Kurt Anderson has good things to say about the American impulse to suppress unpopular speech or tarnish unpopular speakers--and he says it in a way calculated to touch the nerves of people who might think they agree with him, but who have viscerally wired themselves to think like censors. First we hear about the male genitalia, in a description of a chat I really wish he had been able to have with Sean Penn:


...the opening moment of this scaredy-cat season came during a radio interview I was recording with Sean Penn. While we were discussing Into the Wild, his new movie celebrating balls-out American freedom, I asked about his recent visit to Venezuela. Penn's endorsement of Hugo Chavez's socialism is fine with me, I said, but how did he square his embrace of Chavez with the regime's depredations against liberty in Venezuela? Penn tensed up, but he seemed game to thrash it out, to explain why I was a tool of the Republican Big Lie Machine--until his personal publicist, eavesdropping from the next room, popped in to insist that we stop speaking freely about restrictions on free speech in Venezuela.

I've wondered the same things about Penn, who so disturbingly conducted his "journalistic" tour of Venezuela last summer as the special guest of Chavez.

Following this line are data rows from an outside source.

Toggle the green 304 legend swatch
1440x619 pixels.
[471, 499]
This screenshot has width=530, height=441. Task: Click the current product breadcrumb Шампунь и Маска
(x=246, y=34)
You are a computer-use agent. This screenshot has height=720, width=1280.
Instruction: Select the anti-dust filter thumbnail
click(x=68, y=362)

And I waste a small amount of time--small--reconciling my love of his acting, which dates back to his timeless turn in Fast Times at Ridgemont High, with my distaste for his politics. I have to do that with a lot of Hollywood sorts, so I'm used to it and I get on (since Neil Young set the standard for politicized artistic debasement with lyrics such as "Let's impeach the president for lying," it's gotten easier). I won't miss Into the Wild, in any case, as I've waited a long time for a film I think only Penn could make, about a book only Krakauer could have written, about a young man who was determined to live out a little piece of the American romanticism of Thoreau and Jack London, and who died--of botanical error, no less--trying. But that's another post for another day. Back to Anderson.

I think he's trying to get folks' backs up--or get folks to not get their backs up--about the "exclusive" image of freedom here, which is so masculine in its evocation of manly parts. He returns to the game later in the essay, balancing out the image of the ballsy American who loves freedom against the "pussy" who doesn't. Picking up on a Columbia University hockey recruitment poster that offended many last year--"Don't be a pussy" it commanded prospective Lions--Anderson commands Americans in general to accept the challenge of free speech. "When it comes to free speech, we need to let a hundred flowers bloom. We need to chill. We need to stop being pussies."

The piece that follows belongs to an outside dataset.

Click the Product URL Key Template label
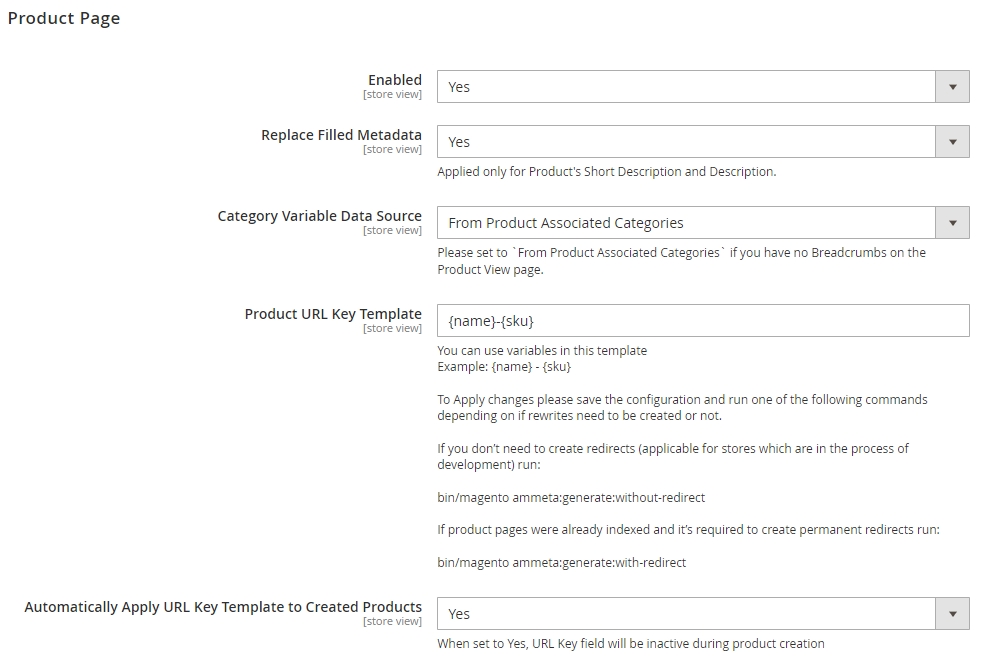This screenshot has width=987, height=665. 333,314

I think he's funny, and I think he's right. And I kind of like the way he's challenging a readership he knows isn't all that friendly to language that reasserts Gender Stereotypes to get over it, and enjoy the liberating pleasure of simply being able to use langauge in a zillion creative ways. We can quote Mao and the Columbia hockey team in the same breath, and make them mean the same thing. Or we can at least try--and that's worth more than we might realize.